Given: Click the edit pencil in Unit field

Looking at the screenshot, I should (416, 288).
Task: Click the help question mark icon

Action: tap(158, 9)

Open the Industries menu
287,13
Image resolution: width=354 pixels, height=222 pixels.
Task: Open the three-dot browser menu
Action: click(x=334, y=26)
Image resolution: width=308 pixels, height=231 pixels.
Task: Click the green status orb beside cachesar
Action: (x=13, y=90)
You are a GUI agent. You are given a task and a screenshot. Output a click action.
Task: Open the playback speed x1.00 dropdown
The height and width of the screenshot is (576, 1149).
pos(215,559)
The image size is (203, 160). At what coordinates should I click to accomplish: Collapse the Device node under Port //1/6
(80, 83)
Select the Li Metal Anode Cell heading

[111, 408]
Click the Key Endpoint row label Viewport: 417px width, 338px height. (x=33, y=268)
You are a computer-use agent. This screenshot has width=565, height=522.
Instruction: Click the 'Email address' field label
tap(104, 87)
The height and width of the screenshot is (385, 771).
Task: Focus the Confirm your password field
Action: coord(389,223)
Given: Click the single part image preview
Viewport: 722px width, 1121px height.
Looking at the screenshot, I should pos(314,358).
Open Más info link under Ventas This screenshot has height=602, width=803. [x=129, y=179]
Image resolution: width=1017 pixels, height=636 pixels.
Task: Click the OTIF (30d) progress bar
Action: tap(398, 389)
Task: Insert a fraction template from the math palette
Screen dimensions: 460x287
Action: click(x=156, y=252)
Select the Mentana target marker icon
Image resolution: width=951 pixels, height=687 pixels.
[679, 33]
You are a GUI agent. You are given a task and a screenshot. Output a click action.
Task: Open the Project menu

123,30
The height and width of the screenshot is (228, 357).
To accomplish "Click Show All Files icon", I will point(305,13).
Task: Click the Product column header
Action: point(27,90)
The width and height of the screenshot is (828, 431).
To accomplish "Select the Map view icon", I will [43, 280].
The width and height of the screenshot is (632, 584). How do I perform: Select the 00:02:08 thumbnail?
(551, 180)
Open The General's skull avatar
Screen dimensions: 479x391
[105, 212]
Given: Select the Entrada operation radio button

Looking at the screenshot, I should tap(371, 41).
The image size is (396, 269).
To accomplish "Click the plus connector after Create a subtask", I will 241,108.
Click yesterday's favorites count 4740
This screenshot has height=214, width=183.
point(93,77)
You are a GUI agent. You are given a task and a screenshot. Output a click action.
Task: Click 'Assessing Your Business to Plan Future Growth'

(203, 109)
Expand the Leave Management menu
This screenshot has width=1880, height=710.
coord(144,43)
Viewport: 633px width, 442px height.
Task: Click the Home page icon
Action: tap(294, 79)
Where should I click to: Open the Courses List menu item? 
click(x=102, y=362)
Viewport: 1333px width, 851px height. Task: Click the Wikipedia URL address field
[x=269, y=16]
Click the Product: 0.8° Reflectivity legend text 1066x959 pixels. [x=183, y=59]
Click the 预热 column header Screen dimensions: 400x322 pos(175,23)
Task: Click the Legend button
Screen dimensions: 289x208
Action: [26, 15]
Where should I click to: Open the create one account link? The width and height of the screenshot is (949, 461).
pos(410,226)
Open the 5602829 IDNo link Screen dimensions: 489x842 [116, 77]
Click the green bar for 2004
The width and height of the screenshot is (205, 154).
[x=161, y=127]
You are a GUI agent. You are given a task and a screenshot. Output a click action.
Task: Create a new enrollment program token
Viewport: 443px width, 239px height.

WHAT YOU ARE ASKED TO DO: Repeat, exactly and in full, the records shown above.

REPLY:
Given: Click the edit pencil in Unit field

Looking at the screenshot, I should (416, 288).
Task: Click the help question mark icon

Action: tap(158, 9)

Open the Industries menu
287,13
Image resolution: width=354 pixels, height=222 pixels.
Task: Open the three-dot browser menu
Action: click(x=334, y=26)
Image resolution: width=308 pixels, height=231 pixels.
Task: Click the green status orb beside cachesar
Action: (x=13, y=90)
You are a GUI agent. You are given a task and a screenshot. Output a click action.
Task: Open the playback speed x1.00 dropdown
The height and width of the screenshot is (576, 1149).
pos(215,559)
The image size is (203, 160). At what coordinates should I click to accomplish: Collapse the Device node under Port //1/6
(80, 83)
Select the Li Metal Anode Cell heading

[111, 408]
Click the Key Endpoint row label Viewport: 417px width, 338px height. (x=33, y=268)
You are a computer-use agent. This screenshot has width=565, height=522.
Instruction: Click the 'Email address' field label
tap(104, 87)
The height and width of the screenshot is (385, 771).
Task: Focus the Confirm your password field
Action: coord(389,223)
Given: Click the single part image preview
Viewport: 722px width, 1121px height.
Looking at the screenshot, I should pos(314,358).
Open Más info link under Ventas This screenshot has height=602, width=803. [x=129, y=179]
Image resolution: width=1017 pixels, height=636 pixels.
Task: Click the OTIF (30d) progress bar
Action: tap(398, 389)
Task: Insert a fraction template from the math palette
Screen dimensions: 460x287
Action: click(x=156, y=252)
Select the Mentana target marker icon
Image resolution: width=951 pixels, height=687 pixels.
[679, 33]
You are a GUI agent. You are given a task and a screenshot. Output a click action.
Task: Open the Project menu

123,30
The height and width of the screenshot is (228, 357).
To accomplish "Click Show All Files icon", I will point(305,13).
Task: Click the Product column header
Action: point(27,90)
The width and height of the screenshot is (828, 431).
To accomplish "Select the Map view icon", I will [43, 280].
The width and height of the screenshot is (632, 584). How do I perform: Select the 00:02:08 thumbnail?
(551, 180)
Open The General's skull avatar
Screen dimensions: 479x391
[105, 212]
Given: Select the Entrada operation radio button

Looking at the screenshot, I should tap(371, 41).
The image size is (396, 269).
To accomplish "Click the plus connector after Create a subtask", I will 241,108.
Click yesterday's favorites count 4740
This screenshot has height=214, width=183.
point(93,77)
You are a GUI agent. You are given a task and a screenshot. Output a click action.
Task: Click 'Assessing Your Business to Plan Future Growth'

(203, 109)
Expand the Leave Management menu
This screenshot has width=1880, height=710.
coord(144,43)
Viewport: 633px width, 442px height.
Task: Click the Home page icon
Action: tap(294, 79)
Where should I click to: Open the Courses List menu item? 
click(x=102, y=362)
Viewport: 1333px width, 851px height. Task: Click the Wikipedia URL address field
[x=269, y=16]
Click the Product: 0.8° Reflectivity legend text 1066x959 pixels. [x=183, y=59]
Click the 预热 column header Screen dimensions: 400x322 pos(175,23)
Task: Click the Legend button
Screen dimensions: 289x208
Action: [26, 15]
Where should I click to: Open the create one account link? The width and height of the screenshot is (949, 461).
pos(410,226)
Open the 5602829 IDNo link Screen dimensions: 489x842 [116, 77]
Click the green bar for 2004
The width and height of the screenshot is (205, 154).
[x=161, y=127]
You are a GUI agent. You are given a task and a screenshot. Output a click action.
Task: Create a new enrollment program token
Viewport: 443px width, 239px height.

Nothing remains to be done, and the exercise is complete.